=== Begin Enclosure ===

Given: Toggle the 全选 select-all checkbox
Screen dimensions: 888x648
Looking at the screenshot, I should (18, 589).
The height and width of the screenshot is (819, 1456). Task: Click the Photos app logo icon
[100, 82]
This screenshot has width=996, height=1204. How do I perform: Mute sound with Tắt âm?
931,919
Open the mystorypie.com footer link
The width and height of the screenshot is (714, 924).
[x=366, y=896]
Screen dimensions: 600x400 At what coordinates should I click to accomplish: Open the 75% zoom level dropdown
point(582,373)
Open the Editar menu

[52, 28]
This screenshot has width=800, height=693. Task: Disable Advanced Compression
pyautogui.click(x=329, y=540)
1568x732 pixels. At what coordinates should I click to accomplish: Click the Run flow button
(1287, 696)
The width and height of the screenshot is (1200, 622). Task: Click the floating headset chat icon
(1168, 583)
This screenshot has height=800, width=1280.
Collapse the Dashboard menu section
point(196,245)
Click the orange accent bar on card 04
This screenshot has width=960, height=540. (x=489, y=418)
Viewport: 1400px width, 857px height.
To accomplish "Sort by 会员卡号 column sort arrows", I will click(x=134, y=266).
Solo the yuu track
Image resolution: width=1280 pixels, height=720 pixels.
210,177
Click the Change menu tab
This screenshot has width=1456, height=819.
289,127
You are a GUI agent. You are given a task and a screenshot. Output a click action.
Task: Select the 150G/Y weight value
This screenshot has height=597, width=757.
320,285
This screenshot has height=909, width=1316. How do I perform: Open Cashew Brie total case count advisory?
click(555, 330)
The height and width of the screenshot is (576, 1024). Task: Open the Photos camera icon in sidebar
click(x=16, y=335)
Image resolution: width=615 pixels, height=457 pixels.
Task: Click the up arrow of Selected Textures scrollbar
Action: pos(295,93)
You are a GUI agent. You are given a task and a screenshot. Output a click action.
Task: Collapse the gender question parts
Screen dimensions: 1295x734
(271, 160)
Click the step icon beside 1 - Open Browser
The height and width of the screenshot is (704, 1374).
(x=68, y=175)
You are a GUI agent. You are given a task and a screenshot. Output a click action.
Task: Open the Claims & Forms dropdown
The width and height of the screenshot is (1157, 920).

=== End Enclosure ===

=== TASK OBJECTIVE ===
Beginning with the first line of the listing above, please write out every line exactly until you reach the line that contains "Task: Collapse the gender question parts", and include that one too.

=== ANSWER FOR THE TASK ===
Given: Toggle the 全选 select-all checkbox
Screen dimensions: 888x648
Looking at the screenshot, I should (18, 589).
The height and width of the screenshot is (819, 1456). Task: Click the Photos app logo icon
[100, 82]
This screenshot has width=996, height=1204. How do I perform: Mute sound with Tắt âm?
931,919
Open the mystorypie.com footer link
The width and height of the screenshot is (714, 924).
[x=366, y=896]
Screen dimensions: 600x400 At what coordinates should I click to accomplish: Open the 75% zoom level dropdown
point(582,373)
Open the Editar menu

[52, 28]
This screenshot has width=800, height=693. Task: Disable Advanced Compression
pyautogui.click(x=329, y=540)
1568x732 pixels. At what coordinates should I click to accomplish: Click the Run flow button
(1287, 696)
The width and height of the screenshot is (1200, 622). Task: Click the floating headset chat icon
(1168, 583)
This screenshot has height=800, width=1280.
Collapse the Dashboard menu section
point(196,245)
Click the orange accent bar on card 04
This screenshot has width=960, height=540. (x=489, y=418)
Viewport: 1400px width, 857px height.
To accomplish "Sort by 会员卡号 column sort arrows", I will click(x=134, y=266).
Solo the yuu track
Image resolution: width=1280 pixels, height=720 pixels.
210,177
Click the Change menu tab
This screenshot has width=1456, height=819.
289,127
You are a GUI agent. You are given a task and a screenshot. Output a click action.
Task: Select the 150G/Y weight value
This screenshot has height=597, width=757.
320,285
This screenshot has height=909, width=1316. How do I perform: Open Cashew Brie total case count advisory?
click(555, 330)
The height and width of the screenshot is (576, 1024). Task: Open the Photos camera icon in sidebar
click(x=16, y=335)
Image resolution: width=615 pixels, height=457 pixels.
Task: Click the up arrow of Selected Textures scrollbar
Action: pos(295,93)
You are a GUI agent. You are given a task and a screenshot. Output a click action.
Task: Collapse the gender question parts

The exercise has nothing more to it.